→ ACTION ITEM
Each line of the data that includes "Given" must be copied.
== EXTRACTED DATA ==
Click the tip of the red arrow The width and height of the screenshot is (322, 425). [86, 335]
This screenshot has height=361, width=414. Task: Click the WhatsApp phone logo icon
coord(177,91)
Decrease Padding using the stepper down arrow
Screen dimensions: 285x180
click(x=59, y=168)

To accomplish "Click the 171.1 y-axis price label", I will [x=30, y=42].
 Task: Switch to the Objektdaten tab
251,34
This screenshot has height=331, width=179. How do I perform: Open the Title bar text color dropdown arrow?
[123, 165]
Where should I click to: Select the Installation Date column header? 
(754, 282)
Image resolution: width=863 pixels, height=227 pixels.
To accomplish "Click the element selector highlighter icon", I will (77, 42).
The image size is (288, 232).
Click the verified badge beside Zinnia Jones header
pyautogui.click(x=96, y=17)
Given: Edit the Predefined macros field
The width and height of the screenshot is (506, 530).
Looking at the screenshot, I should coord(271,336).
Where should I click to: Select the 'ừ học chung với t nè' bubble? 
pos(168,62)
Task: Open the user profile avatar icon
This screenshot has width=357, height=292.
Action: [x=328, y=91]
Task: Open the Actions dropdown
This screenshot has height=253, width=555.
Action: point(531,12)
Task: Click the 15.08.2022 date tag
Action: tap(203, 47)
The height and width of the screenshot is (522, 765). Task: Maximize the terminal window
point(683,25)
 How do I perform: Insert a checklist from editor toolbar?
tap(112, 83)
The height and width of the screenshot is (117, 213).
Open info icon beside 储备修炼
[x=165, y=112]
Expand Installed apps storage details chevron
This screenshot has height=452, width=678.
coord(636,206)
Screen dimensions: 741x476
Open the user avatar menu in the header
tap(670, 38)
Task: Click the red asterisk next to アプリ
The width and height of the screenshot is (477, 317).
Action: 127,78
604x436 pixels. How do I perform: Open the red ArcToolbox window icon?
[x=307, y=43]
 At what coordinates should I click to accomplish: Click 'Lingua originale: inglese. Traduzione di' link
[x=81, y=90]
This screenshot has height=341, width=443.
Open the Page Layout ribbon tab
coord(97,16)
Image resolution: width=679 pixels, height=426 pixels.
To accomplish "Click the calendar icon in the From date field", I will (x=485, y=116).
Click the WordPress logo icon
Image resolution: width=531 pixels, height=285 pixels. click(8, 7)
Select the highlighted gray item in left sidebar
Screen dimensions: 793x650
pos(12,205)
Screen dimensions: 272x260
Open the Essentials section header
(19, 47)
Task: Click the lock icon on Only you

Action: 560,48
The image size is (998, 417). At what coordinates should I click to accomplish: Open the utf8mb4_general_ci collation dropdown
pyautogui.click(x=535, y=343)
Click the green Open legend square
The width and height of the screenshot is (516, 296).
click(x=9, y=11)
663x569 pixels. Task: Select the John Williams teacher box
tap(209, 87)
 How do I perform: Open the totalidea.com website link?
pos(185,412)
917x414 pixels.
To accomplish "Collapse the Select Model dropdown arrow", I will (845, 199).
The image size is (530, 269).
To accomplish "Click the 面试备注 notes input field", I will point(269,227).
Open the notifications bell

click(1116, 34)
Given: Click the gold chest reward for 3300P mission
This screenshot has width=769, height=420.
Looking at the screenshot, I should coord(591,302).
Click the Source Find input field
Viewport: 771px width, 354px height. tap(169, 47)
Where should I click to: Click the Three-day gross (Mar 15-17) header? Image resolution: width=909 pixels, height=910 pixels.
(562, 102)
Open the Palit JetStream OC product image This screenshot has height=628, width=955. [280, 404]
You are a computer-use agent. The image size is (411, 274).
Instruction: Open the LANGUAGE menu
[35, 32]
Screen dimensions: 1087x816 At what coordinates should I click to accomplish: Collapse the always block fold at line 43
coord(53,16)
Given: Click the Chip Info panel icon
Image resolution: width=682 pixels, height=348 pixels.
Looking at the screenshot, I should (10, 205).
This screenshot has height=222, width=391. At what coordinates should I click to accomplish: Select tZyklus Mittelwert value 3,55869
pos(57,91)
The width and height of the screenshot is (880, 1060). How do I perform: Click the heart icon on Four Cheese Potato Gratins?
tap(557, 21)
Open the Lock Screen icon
===
→ RESULT OF THIS TASK
Given: Edit the Predefined macros field
Given: Click the gold chest reward for 3300P mission
Given: Click the Chip Info panel icon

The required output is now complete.